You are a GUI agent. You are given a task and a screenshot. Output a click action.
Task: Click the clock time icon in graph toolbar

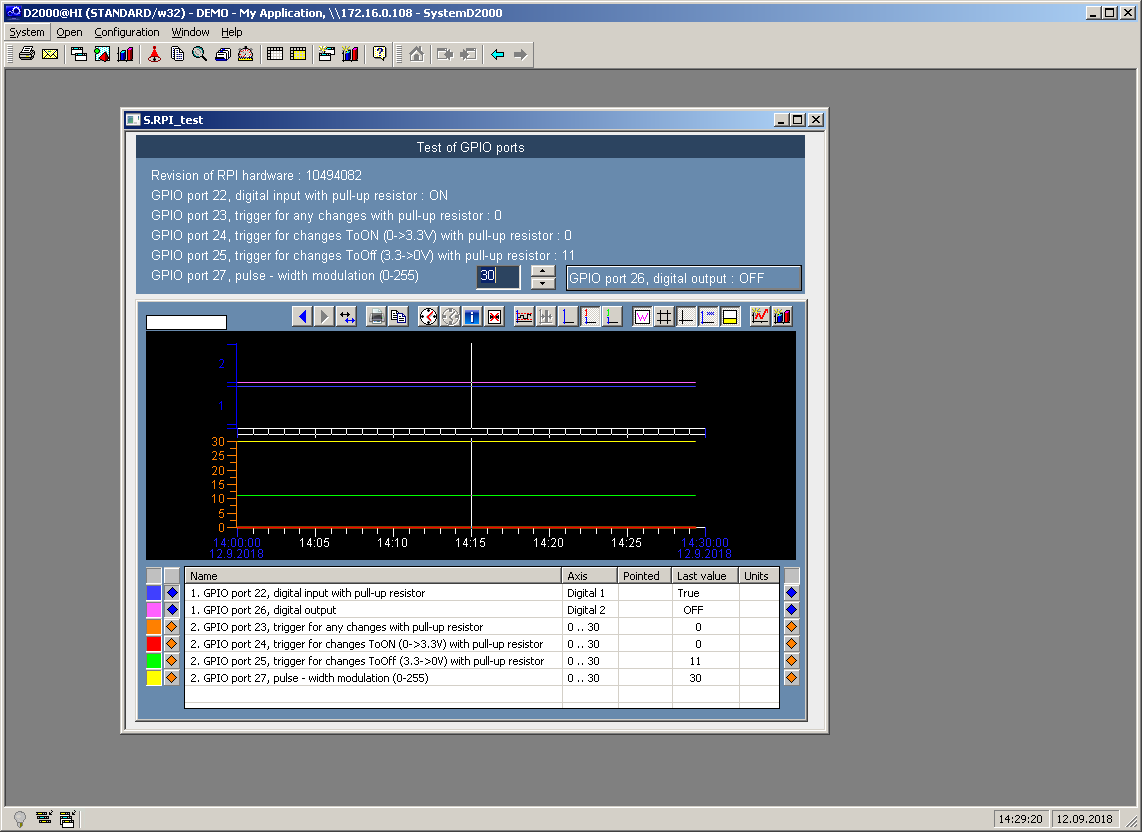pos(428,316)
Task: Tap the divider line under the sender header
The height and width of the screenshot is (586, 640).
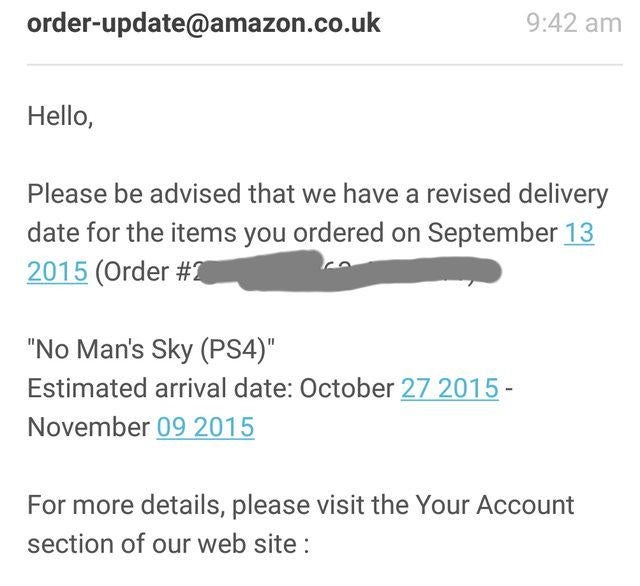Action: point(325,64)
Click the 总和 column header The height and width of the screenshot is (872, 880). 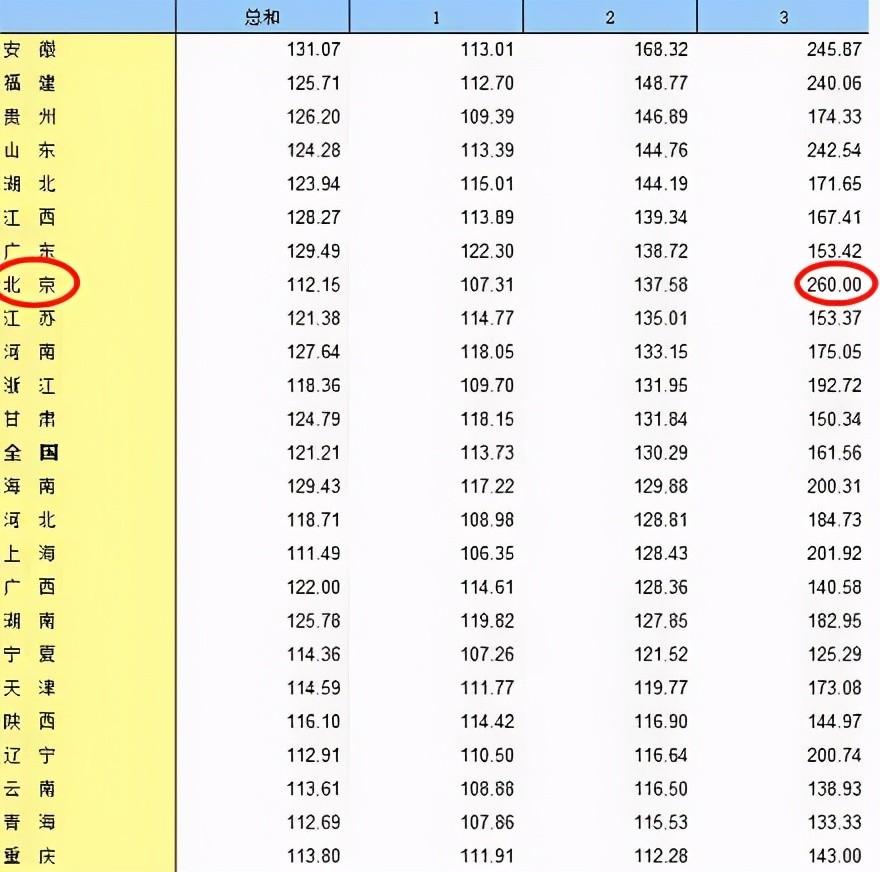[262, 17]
# # # #
-- Task prompt --
Print exactly the lines from the first line of the records above through the line containing "Task: Tap the", leaving out the pictures.

-- Output below --
You are a GUI agent. You are given a task and a screenshot. Output a click action.
Task: Click the clock time icon in graph toolbar

pos(428,316)
Task: Tap the divider line under the sender header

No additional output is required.